Pensare che l’opinione pubblica sia influenzata da eventi come lo scoppio delle centrali di Chernobyl del 1986 o di Fukushima nel 2011 appare abbastanza fuorviante. Moltissimi degli intervistati (la risposta suddivisa per fasce di età appare abbastanza omogenea) rispondono di esserlo «poco o per nulla», una percentuale di non molto inferiore lo è «abbastanza», oscilla fra il 22 e il 32 per cento chi dice di esserlo «molto o moltissimo».

In merito alla possibilità di produrre energia nucleare in Italia nei prossimi anni, il 35,5 per cento dice di essere a favore, il 39,7 per cento invece è contrario, e quasi il 25 per cento è neutrale. Chi sono i più favorevoli? La ricerca risponde così: gli uomini, i giovani fino ai 34 anni, i residenti al nord, i laureati, le persone che danno meno peso al disastro di Chernobyl. Nel nord ovest la percentuale dei favorevoli sale al 42,6, i contrari si fermano al 34,8 per cento. Tra i fattori che influiscono negativamente sul giudizio dei non favorevoli, ci sono «la preoccupazione per la gestione dei rifiuti radioattivi, i rischi per l’ambiente, la paura di incidenti catastrofici».  

La conoscenza della tecnologia è uno dei capitoli più negativi.
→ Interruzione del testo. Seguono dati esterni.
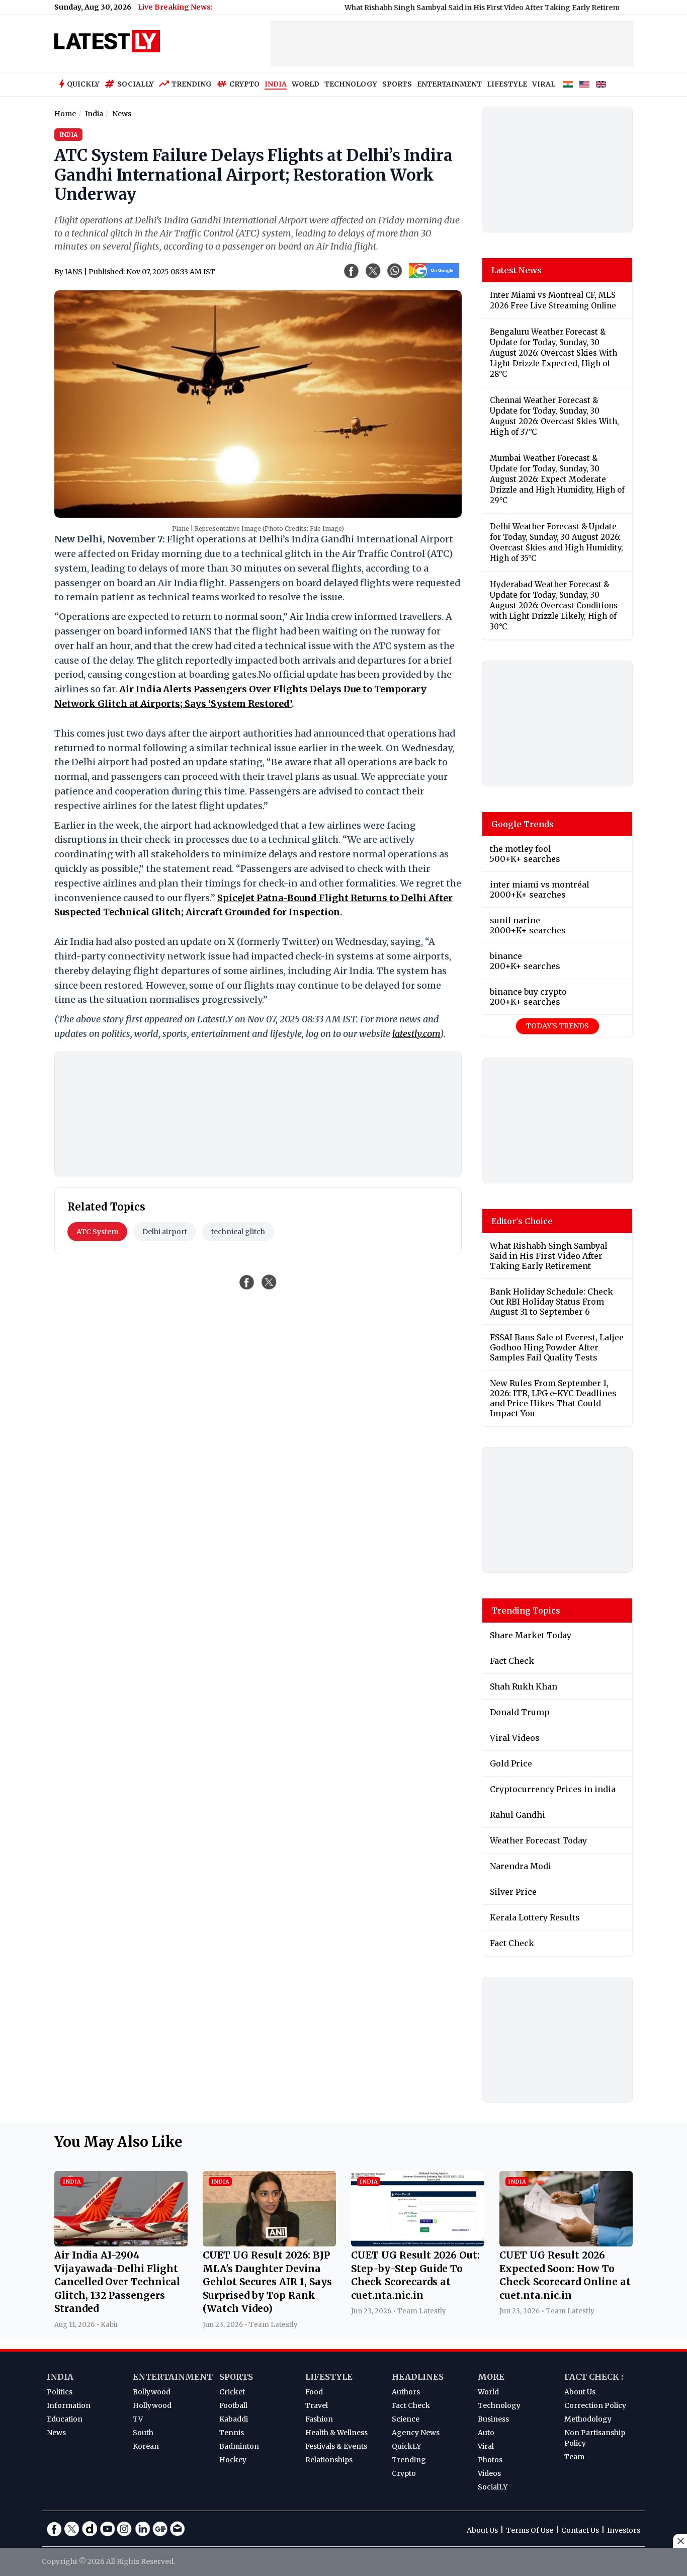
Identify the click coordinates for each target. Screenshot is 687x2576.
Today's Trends (557, 1025)
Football (233, 2405)
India (60, 2377)
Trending (191, 84)
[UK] (601, 84)
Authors (406, 2391)
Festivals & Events (336, 2446)
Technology (499, 2405)
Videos (489, 2473)
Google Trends (522, 824)
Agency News (416, 2432)
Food (314, 2391)
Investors (623, 2530)
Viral (486, 2446)
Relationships (329, 2459)
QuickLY (406, 2446)
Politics (59, 2391)
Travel (316, 2405)
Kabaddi (233, 2419)
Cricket (232, 2391)
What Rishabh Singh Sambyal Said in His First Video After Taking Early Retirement (439, 7)
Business (493, 2419)
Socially (135, 84)
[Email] (177, 2528)
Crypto (244, 84)
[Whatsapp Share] (394, 270)
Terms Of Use (529, 2530)
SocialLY (492, 2486)
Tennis (231, 2432)
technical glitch (238, 1231)
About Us (579, 2391)
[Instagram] (124, 2528)
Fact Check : (593, 2377)
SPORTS (397, 84)
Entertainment (173, 2377)
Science (405, 2419)
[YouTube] (107, 2528)
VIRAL (543, 84)
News (56, 2432)
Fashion (319, 2419)
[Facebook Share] (351, 270)
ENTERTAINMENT (449, 84)
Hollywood (152, 2405)
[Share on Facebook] (246, 1282)
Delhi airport (164, 1231)
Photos (490, 2459)
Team (574, 2456)
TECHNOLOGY (350, 84)
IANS (73, 271)
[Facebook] (54, 2528)
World (488, 2391)
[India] (567, 84)
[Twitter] (71, 2528)
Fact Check (411, 2405)
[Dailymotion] (89, 2528)
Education (64, 2419)
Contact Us (580, 2530)
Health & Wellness (336, 2432)
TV (138, 2419)
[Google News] (159, 2528)
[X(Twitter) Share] (373, 270)
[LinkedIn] (142, 2528)
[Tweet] (269, 1282)
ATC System (97, 1231)
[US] (584, 84)
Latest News (516, 270)
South (143, 2432)
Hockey (232, 2459)
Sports (236, 2377)
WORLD (305, 84)
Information (69, 2405)
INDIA (276, 84)
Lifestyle (329, 2377)
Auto (486, 2432)
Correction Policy (595, 2405)
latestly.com (416, 1033)
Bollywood (151, 2391)
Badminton (239, 2446)
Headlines (418, 2377)
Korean (146, 2446)
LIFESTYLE (507, 84)
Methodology (588, 2419)
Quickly (83, 84)
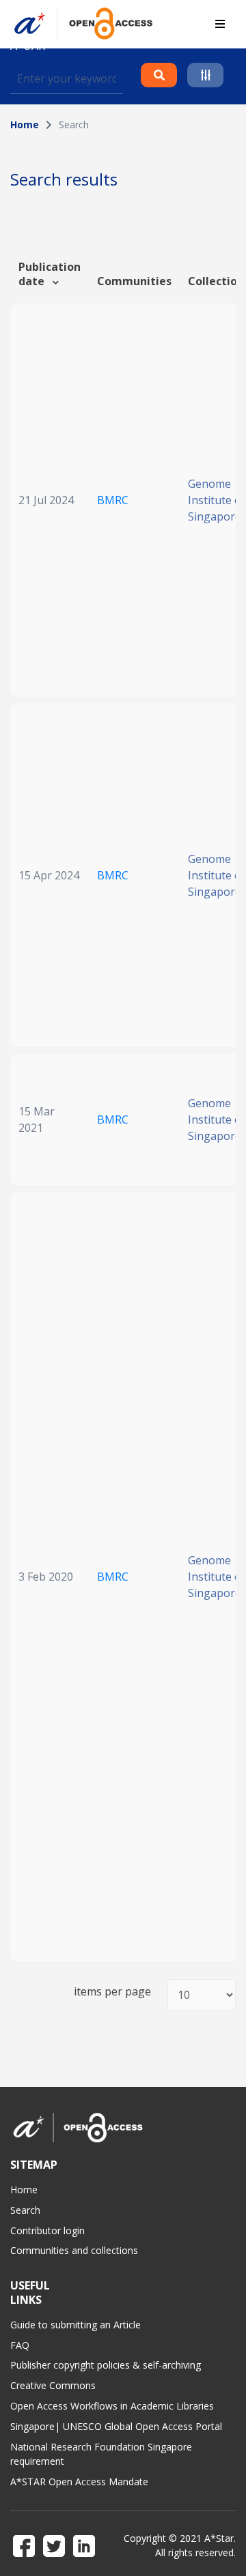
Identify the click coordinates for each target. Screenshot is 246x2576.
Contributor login (47, 2230)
Poco più di sei italiani su dieci sanno indicare correttamente «che oggi in Italia non ci sono centrali attive»: ben il 38,4 per cento crede che ve ne siano. Solo il 38,7 per cento conosce conosce la fissione, reazione fisica alla base del funzionamento delle centrali e il 33,8 per cento crede che la reazione sia la fusione nucleare. Il combustibile usato: il 72,8 per cento indica correttamente l’uranio, il 4,3 invece il petrolio e il 3,5 «altri combustibili».

Infine sulla presenza di un deposito nazionale di rifiuti radioattivi, il 46 per cento degli italiani ha una posizione contraria a priori, mentre i contrari ad averlo vicino (i cosiddetti Nimby, Not in my backyard, non nel mio cortile) sono il 30 per cento.

Solo il 13 / 14 per cento delle persone continuerebbe ad acquistare prodotti provenienti da aree vicine al deposito nazionale, il 20 / 24 per cento a visitare località, soggiornare in alberghi o partecipare a eventi sportivi sempre in zone a ridosso.